Lingeman is writing about that forgotten period of American life, the transition from World War II to the Cold War. Americans are notoriously unable to deal with death, and this was a period when the nation had to grapple with death; it was done poorly and, unsurprisingly, has been disappeared down the memory hole. In our cultural memory, there is a jump-cut from VJ Day to Leave it t Beaver. The book wants to excavate this period, dig it up and look at it, consider it.
The controlling metaphor, as the title suggests, is film noir. Lingeman thinks it is a key to the period: the era's unacknowledged emotions channeled into it, away from wartime stories, which were mostly sentimental and propagandistic. Here was existentialism, death, and raw emotion. These were felt on the battlefield, too, of course, but were otherwise considered inadmissible on the domestic side.
The heroes in the account are the non-communistic liberals and dissenters from the mainstream. The villains are most of the politicians and business leaders, who headed off the potentially radical movements, killing them by strangling the New Deal, preparing America for war, shutting down the labor movement, and labeling anyone who did not agree with them as communists.
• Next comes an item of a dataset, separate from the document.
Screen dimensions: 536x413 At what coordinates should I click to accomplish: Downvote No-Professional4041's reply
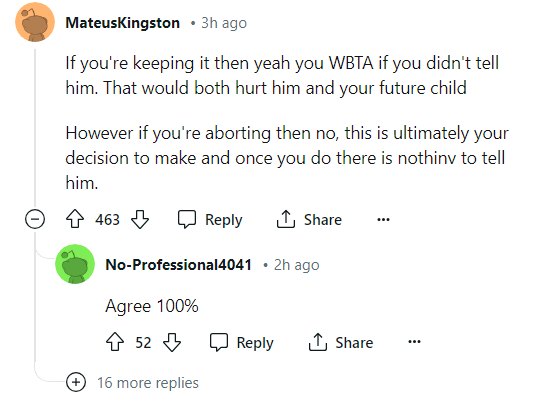(172, 342)
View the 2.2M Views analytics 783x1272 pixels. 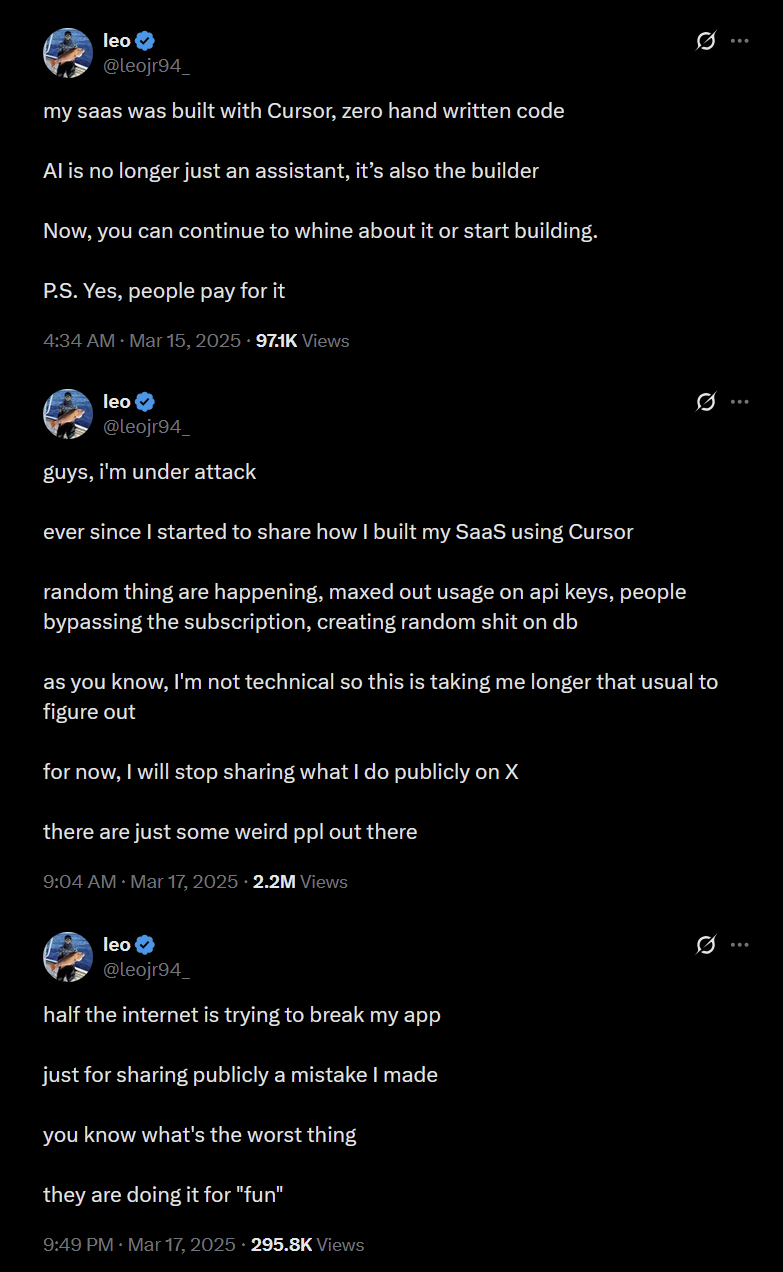(x=300, y=882)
This set the stage for the more stultifying 1950s, as dissent dried up or went underground.
All of which is fine. For all that Lingeman focuses on a usually ignored period, he doesn't really break new ground. This is a tertiary source. I was going to say a serviceable one, but it's not really that.
Unsurprisingly, given his protagonists and antagonists, Lingeman has written for "The Nation" (and this book is put out by its publishing arm.) It's clear that he is more comfortable dealing in short works, and the structure here gets hazy above the level of section--what demarcates one chapter from another, indeed what unites all of the sections into a single chapter, is never quite clear. The book takes on the burden of making several arguments, and none of them quite gel: one is the political description of the period; another is the importance of noir film; a third is the parallel between noir film and the period.
The book also serves as a kind of memoir, with Lingeman describing his own connection to the period in the introduction, conclusion, as well as here and there through the narrative. There is a lot of repetition, the author introducing the same movies and characters repeatedly, often in the same chapter, occasionally in the course of a few pages. The book could easily have been pared down by half, without any loss.
All of which means it's a bit of a mess, not quite history as memoir or memoir as history.
But for someone looking to investigate beyond the tired bromides of "The Greatest Generation" claptrap and willing to sink into the sections without thinking too hard about how the whole book fits together, it's worth a read.